*Цель*.
Переименуйте «Петя Старчик» в «Пётр Старчик» в отрывке дневниковой записи от слов «24 октября 1999» до слов «отдельные детали текстов.» включительно и приведите этот отрывок полностью.

*Фрагмент документа*.
= = = =

Дневник VI-46 Петя Старчик пел Николая Клюева

Галина Ларская
Дневник VI-46 Петя Старчик пел Николая Клюева

24 октября 1999 г. Ночью писала стихи без вдохновения, но это единственный способ раскачать, разбудить спящую в летаргическом сне душу и заставить её вибрировать в лад мировой гармонии и великой Поэзии.

Петя Старчик пел Клюева, удивительного странного поэта, ни на кого не похожего,  может быть, на Распутина, ежели бы он пожелал говорить стихами. Его расстреляли в 1937 году. Его поэмы были у него в голове, в памяти.

Петя был огненно скор, пел так быстро, что я не понимала целое, понимая отдельные детали текстов.

Я робко спросила его, нельзя ли перед тем, как петь, прочитать стихи. Он обиделся, стал защищаться. Я не выдержала, села рядом с ним, переворачивала ему листочки со стихами. Я должна была осмысливать текст, на слух это было невозможно. Я не могла терпеть эту муку. Кое-где я напевала вместе с Петей. Темп был таков, что я не поспевала за ним, я становилась его эхом, но не солисткой...

= = = =

*Фрагмент данных*.
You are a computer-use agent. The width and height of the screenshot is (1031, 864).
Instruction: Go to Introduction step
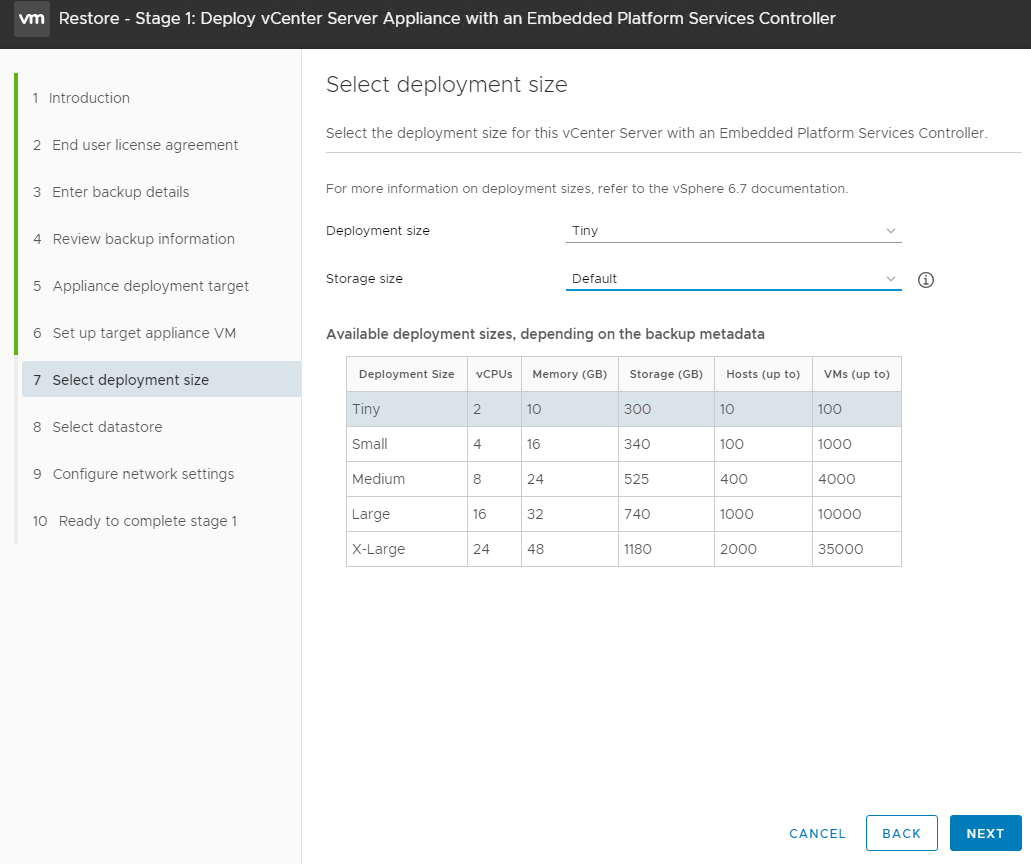pos(90,98)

= = = =

*Письменное решение*.
24 октября 1999 г. Ночью писала стихи без вдохновения, но это единственный способ раскачать, разбудить спящую в летаргическом сне душу и заставить её вибрировать в лад мировой гармонии и великой Поэзии.

Пётр Старчик пел Клюева, удивительного странного поэта, ни на кого не похожего,  может быть, на Распутина, ежели бы он пожелал говорить стихами. Его расстреляли в 1937 году. Его поэмы были у него в голове, в памяти.

Петя был огненно скор, пел так быстро, что я не понимала целое, понимая отдельные детали текстов.